Fiber
Inadequate fiber consumption may also be a risk factor for breast cancer. Researchers at Yale University and elsewhere found that premenopausal women who ate more than about six grams of fiber a day (the equivalent of about a single cup of black beans) had 62 percent lower odds of breast cancer compared with women who consumed less than around four grams a day. Fiber’s benefits appeared more pronounced for estrogen-receptor-negative breast tumors, which are harder to treat: Premenopausal women on a higher fiber diet had 85 percent lower odds of that type of breast cancer.
How did the researchers arrive at these figures? The Yale study was what’s called a case controlled study. Scientists compared the past diets of women who had breast cancer (the cases) to the past diets of similar women who did not have breast cancer (the controls) to try to tease out if there is something distinctive about the eating habits of women who developed the disease. The researchers found that certain women with breast cancer reported eating significantly less soluble fiber on average than the cancer-free women. Hence, soluble fiber may be protective.
The women in the study weren’t getting their fiber from supplements, though; they were getting it from food. But this could mean that eating more fiber is merely evidence that the cancer-free (so far) women are eating more plant foods, the only place fiber is found naturally. Therefore, fiber itself might not be the active ingredient. Maybe there’s something else protective in the plant foods. “On the other hand,” noted the researchers, “an increased consumption of fiber from foods of plant origin … may reflect a reduced consumption of foods of animal origin … “ In other words, maybe it’s not what they were eating more of but what they were eating less of. The reason high fiber intake is associated with less breast cancer may be because of more beans – or less bologna.
Either way an analysis of a dozen other breast cancer case-controlled studies reported similar findings, with lower breast cancer risk associated with indicators of fruit and vegetable intake, such as vitamin C intake, and higher breast cancer risk associated with higher saturated-fat intake (an indicator of meat, dairy and processed food intake). And according to these studies, the more whole plant foods you eat, the better it is for your health: Every twenty grams of fiber intake per day was associated with a 15 percent lower risk of breast cancer.

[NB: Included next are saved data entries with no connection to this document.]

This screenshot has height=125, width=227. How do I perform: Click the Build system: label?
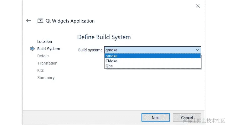(x=90, y=50)
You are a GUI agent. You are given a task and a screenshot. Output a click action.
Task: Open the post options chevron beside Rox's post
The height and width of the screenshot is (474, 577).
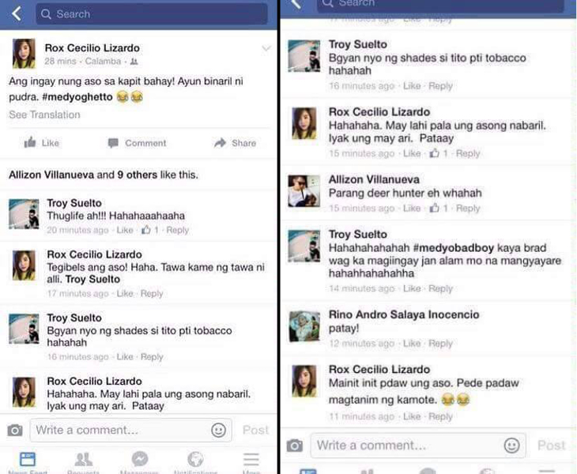click(x=266, y=48)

One problem with case-control studies, though, is that they rely on people’s memory of what they’ve been eating, potentially introducing what’s known as “recall bias.” For example, if people with cancer are more likely to selectively remember more of the unhealthy things they ate, this skewed recall could artificially inflate the correlation between eating certain foods and cancer. Prospective cohort studies avoid this problem by following a group (cohort) of healthy women and their diets forward (prospectively) in time to see who gets cancer and who doesn’t. A compilation of ten such prospective cohort studies on breast cancer and fiber intake came up with similar results to the dozen case-control studies mentioned above, a 14 percent lower risk of breast cancer for every twenty grams of fiber intake per day. The relationship between more fiber and less breast cancer may not be a straight line, though. Breast cancer may not significantly fall until at least twenty-five grams of fiber a day is reached.
Unfortunately, the average American woman appears to eat less than fifteen grams of fiber per day – only about half the minimum daily recommendation. Even the average vegetarian in the United States may only get about twenty grams daily. Healthier vegetarians, though, may average thirty-seven grams a day, and vegans forty-six grams daily. Meanwhile, the whole food, plant based diet used therapeutically to reverse chronic disease contain upward of sixty grams of fiber.